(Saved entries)
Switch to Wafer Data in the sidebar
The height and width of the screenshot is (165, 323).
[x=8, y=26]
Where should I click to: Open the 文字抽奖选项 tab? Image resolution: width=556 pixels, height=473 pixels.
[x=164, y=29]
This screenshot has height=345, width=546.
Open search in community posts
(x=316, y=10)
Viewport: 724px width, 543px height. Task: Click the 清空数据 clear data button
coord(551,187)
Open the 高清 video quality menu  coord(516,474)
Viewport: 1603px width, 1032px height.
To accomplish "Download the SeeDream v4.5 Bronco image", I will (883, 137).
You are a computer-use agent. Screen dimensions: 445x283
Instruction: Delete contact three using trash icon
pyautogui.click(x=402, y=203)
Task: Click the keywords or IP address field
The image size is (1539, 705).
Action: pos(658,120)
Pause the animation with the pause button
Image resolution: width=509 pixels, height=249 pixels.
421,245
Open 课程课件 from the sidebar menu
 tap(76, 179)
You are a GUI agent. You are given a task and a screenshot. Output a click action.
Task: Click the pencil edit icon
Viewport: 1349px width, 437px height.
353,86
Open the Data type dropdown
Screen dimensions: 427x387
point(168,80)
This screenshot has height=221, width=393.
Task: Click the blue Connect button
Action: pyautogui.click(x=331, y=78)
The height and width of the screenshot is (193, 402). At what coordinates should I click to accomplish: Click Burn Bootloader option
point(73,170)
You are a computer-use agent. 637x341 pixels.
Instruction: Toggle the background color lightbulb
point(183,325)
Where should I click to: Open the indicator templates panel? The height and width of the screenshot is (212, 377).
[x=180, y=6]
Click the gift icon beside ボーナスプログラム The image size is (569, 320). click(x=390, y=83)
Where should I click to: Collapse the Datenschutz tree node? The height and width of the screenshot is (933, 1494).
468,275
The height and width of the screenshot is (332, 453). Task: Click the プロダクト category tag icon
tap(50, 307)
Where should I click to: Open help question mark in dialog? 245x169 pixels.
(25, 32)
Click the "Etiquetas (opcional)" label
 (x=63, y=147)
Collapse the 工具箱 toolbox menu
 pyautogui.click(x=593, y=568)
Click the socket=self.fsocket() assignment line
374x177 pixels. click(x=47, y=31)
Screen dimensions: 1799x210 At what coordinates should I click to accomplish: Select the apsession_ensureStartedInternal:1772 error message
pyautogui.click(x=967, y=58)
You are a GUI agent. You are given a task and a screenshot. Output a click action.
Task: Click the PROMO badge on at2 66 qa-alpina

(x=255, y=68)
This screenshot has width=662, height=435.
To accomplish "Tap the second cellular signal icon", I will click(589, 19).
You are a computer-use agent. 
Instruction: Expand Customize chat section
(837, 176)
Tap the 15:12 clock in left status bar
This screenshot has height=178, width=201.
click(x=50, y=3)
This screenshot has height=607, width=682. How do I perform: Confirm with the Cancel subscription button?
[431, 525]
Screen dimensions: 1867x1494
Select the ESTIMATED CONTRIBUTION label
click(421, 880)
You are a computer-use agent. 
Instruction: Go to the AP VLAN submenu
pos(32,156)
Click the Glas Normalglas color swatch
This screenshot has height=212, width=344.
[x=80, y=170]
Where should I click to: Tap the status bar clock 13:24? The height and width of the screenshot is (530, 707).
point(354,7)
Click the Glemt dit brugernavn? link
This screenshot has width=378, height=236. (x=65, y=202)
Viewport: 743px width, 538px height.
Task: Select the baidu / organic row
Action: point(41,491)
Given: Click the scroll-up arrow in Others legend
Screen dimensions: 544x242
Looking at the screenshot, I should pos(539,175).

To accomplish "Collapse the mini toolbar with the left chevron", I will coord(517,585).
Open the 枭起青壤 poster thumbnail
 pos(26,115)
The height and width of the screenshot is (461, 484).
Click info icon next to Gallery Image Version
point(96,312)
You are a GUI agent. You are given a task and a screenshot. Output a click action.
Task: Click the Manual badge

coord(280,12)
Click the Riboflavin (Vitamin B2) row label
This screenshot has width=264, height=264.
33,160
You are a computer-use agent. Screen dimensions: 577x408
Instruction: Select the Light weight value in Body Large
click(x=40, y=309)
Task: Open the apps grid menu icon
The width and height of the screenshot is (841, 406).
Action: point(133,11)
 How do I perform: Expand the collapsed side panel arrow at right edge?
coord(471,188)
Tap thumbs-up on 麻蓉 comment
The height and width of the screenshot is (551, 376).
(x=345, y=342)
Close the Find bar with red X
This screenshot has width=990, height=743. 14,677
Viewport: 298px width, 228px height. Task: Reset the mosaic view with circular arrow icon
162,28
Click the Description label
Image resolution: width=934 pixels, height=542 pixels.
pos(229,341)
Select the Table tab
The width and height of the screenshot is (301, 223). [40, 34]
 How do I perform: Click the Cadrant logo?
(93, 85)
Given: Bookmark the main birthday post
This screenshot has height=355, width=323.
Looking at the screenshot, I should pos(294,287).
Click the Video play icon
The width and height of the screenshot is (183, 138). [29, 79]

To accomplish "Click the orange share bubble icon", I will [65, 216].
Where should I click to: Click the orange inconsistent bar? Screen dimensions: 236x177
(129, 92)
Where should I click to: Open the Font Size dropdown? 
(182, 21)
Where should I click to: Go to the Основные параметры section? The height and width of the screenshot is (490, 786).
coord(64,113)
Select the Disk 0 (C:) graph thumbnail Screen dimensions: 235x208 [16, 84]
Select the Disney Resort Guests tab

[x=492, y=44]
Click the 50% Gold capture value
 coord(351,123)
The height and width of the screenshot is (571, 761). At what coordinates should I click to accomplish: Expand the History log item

■ What is required
Copy each line of the records containing the string "computer".

■ Solution to this exercise
You are a computer-use agent. Screen dimensions: 445x283
You are a computer-use agent. 637x341 pixels.
You are a computer-use agent. 
You are a computer-use agent. 
You are a computer-use agent. Screen dimensions: 577x408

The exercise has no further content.